Over the weekend, they had attended a church nearby one of the storage locations and felt welcomed. Scott said he was volunteering at the thrift store run by the church.
I'm keeping it positive, he said.
Darius asked if we had a fax he could use. He has applied at a local construction company that's hiring for the spring, but he's also sending an application to a Seattle company that runs fishing boats in Alaskan waters.
When I handed him a pencil to complete the application, he gave me a look and said, "I'm surprised at you offering me a pencil. A pencil is not professional. Give me a pen."
He's a fit 36, a handsome African American who has worked a variety of trades. Darius really likes it here in Grand Junction, but he's having difficulty getting his feet under him. Right now he's staying in the shelter overflow hosted by a local church during winter months.
I want an apartment, he said, but I need a lump sum to get started. I can't just go to work at McDonald's and make enough. Whenever I do day labor, they garnish half my check. There's not enough take-home to pay the rent.
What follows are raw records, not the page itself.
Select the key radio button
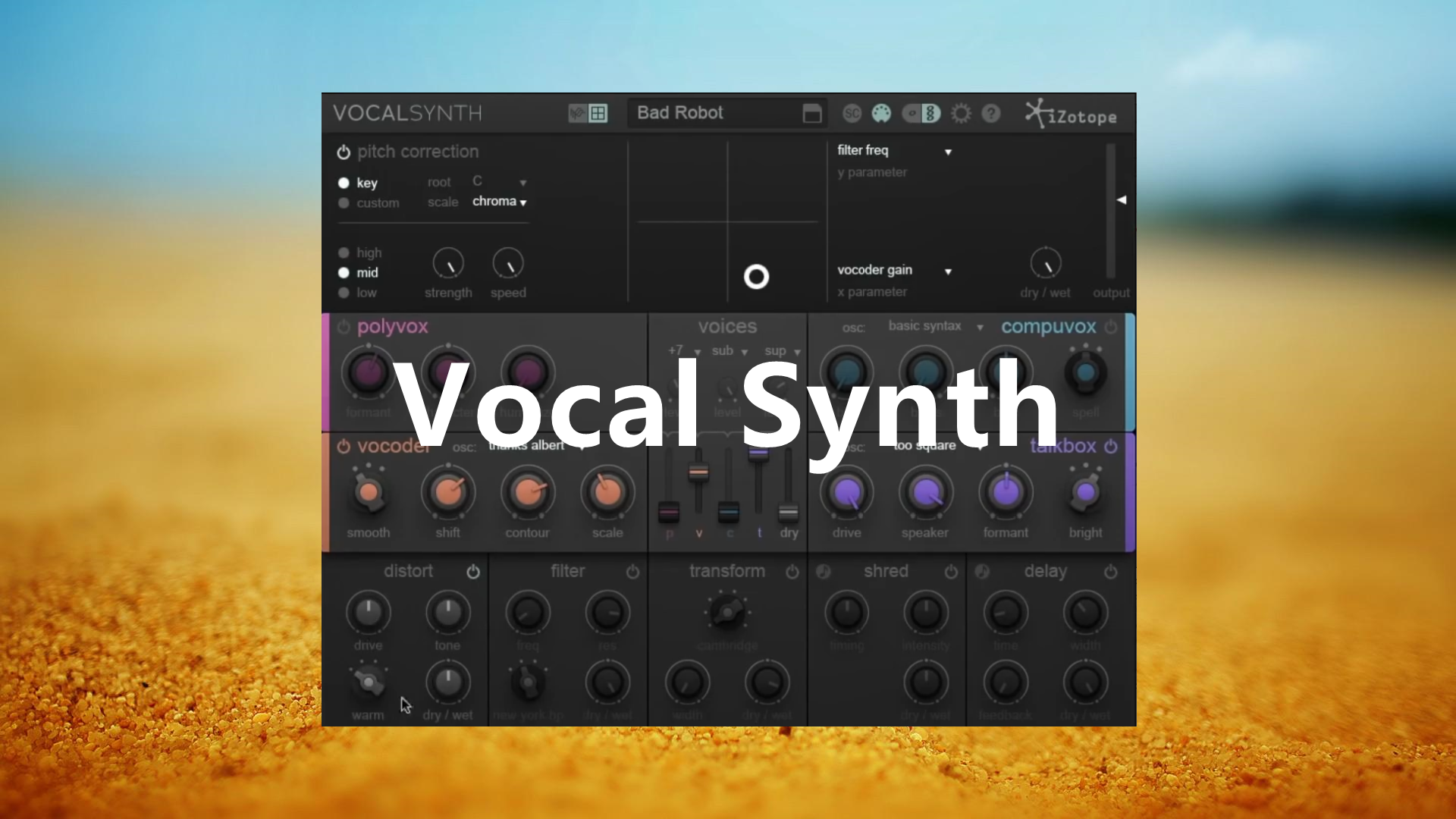Screen dimensions: 1456x819 pyautogui.click(x=343, y=182)
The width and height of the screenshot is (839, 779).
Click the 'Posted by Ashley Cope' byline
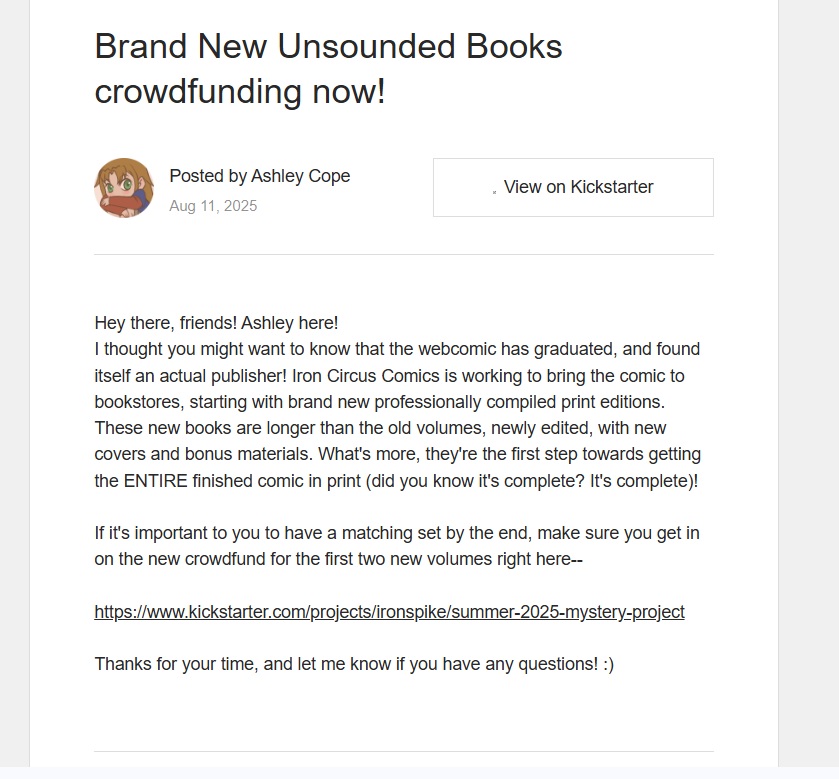pos(259,176)
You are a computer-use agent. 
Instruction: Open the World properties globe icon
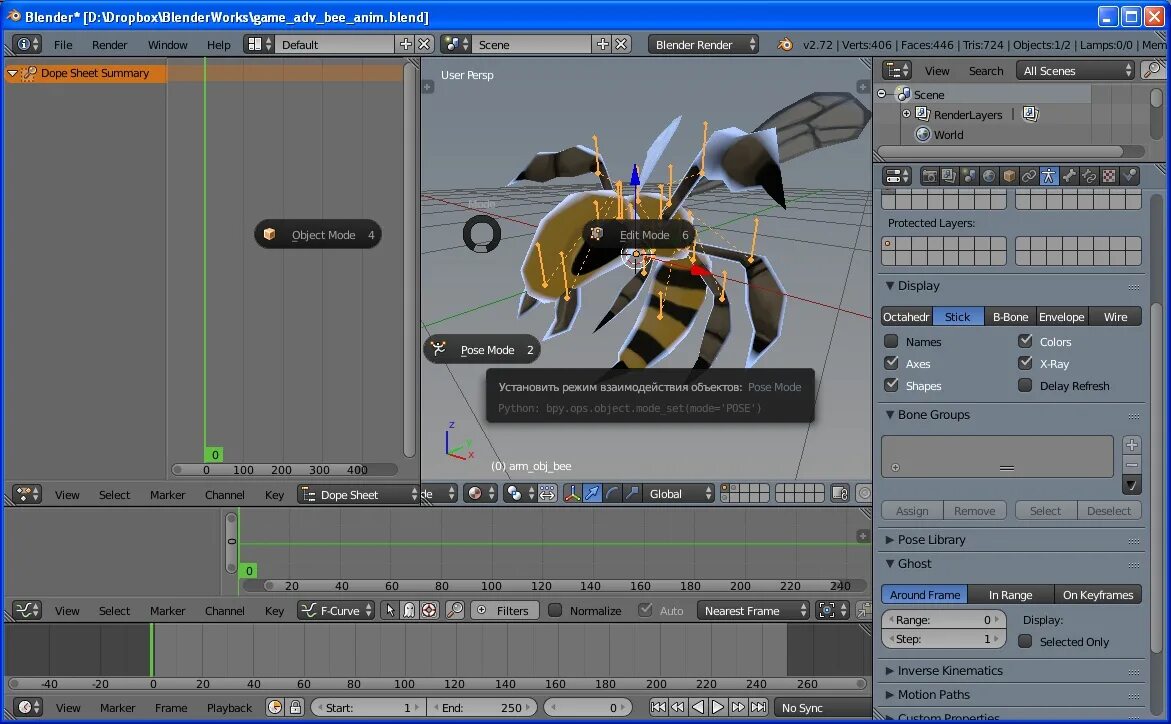(989, 176)
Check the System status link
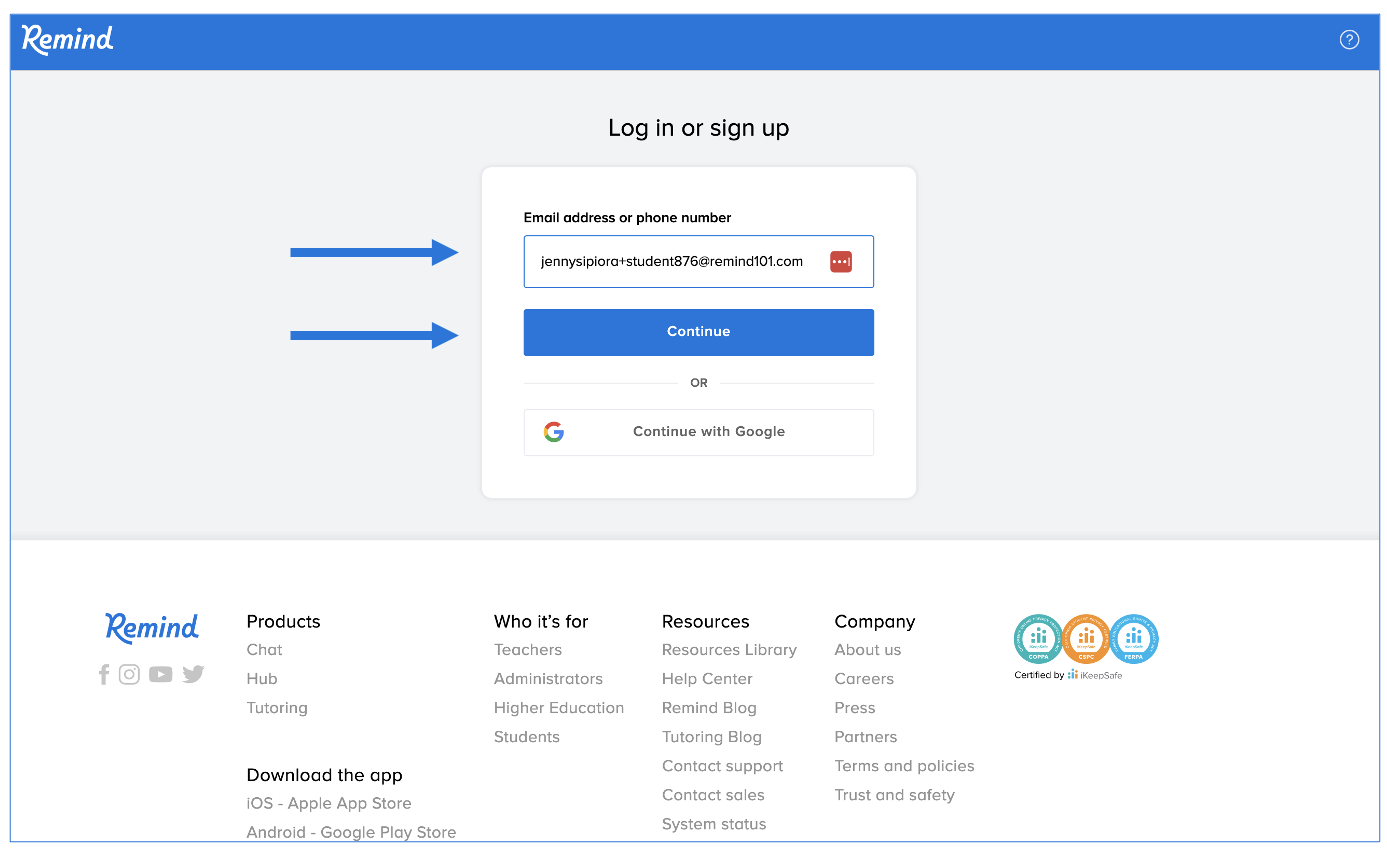1387x864 pixels. (713, 824)
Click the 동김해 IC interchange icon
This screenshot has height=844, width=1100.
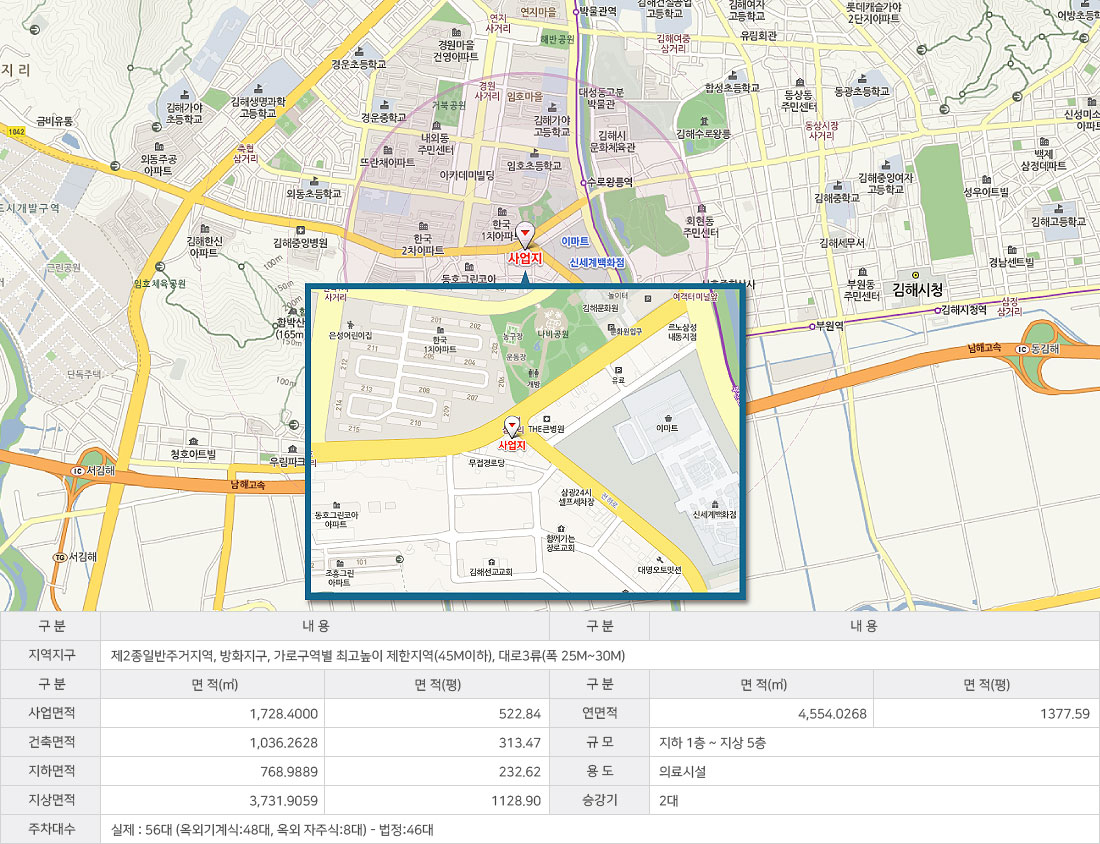tap(1022, 350)
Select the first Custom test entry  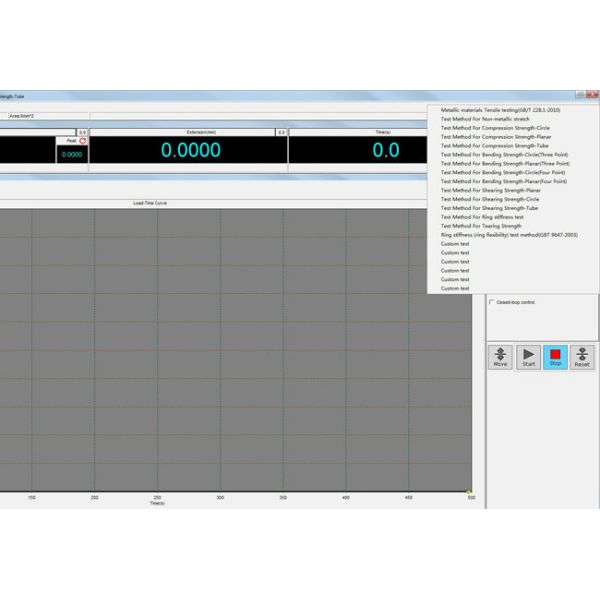(x=455, y=244)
He owes back child support for children he hasn't seen for 15 years. Until that's paid off, he'll have to camp or stay in a shelter. The Alaskan fishing boats represent his chance to accumulate enough to pay off his arrears.
He admits to making bad decisions in the past. When he was younger he ran up a stack of tickets for failing to register his car. He had insurance and the car payments were current but something about paying the registration fee bugged him. Every time the cops saw him, they wrote another ticket.
Eventually he paid.
It was stupid, I know, he said. Those fees help pay for our roads. I can't explain it now.
On his intake form, he was reluctant to share much information. One line asked for his social security number. Is it so you can get funding? he asked.
That's all it's for.
He filled it in.
I don't have a family contact. I don't even know where my wife is, he said.
It's just so we know who to call in case something happens to you, I said. It can be anyone.
There's an ex-girl friend in San Diego that he's on good terms with, he said. He talks to her a couple times a week. Just funny stuff. This and that. It's probably never going beyond that. He's still in the process of finding himself.
He puts down the name of the San Diego woman. In case we have to call someone. In case there's someone who would want to know.
When I started writing these posts years ago, I was volunteering at a shelter and I wanted to label them separately from the other content. My volunteer work has moved out of the shelter environment and most of what I post concerns homelessness now.
So with this post, I'm retiring "Shelter Report" in the headline but will continue to tag the posts with the "Home & Homeless" category.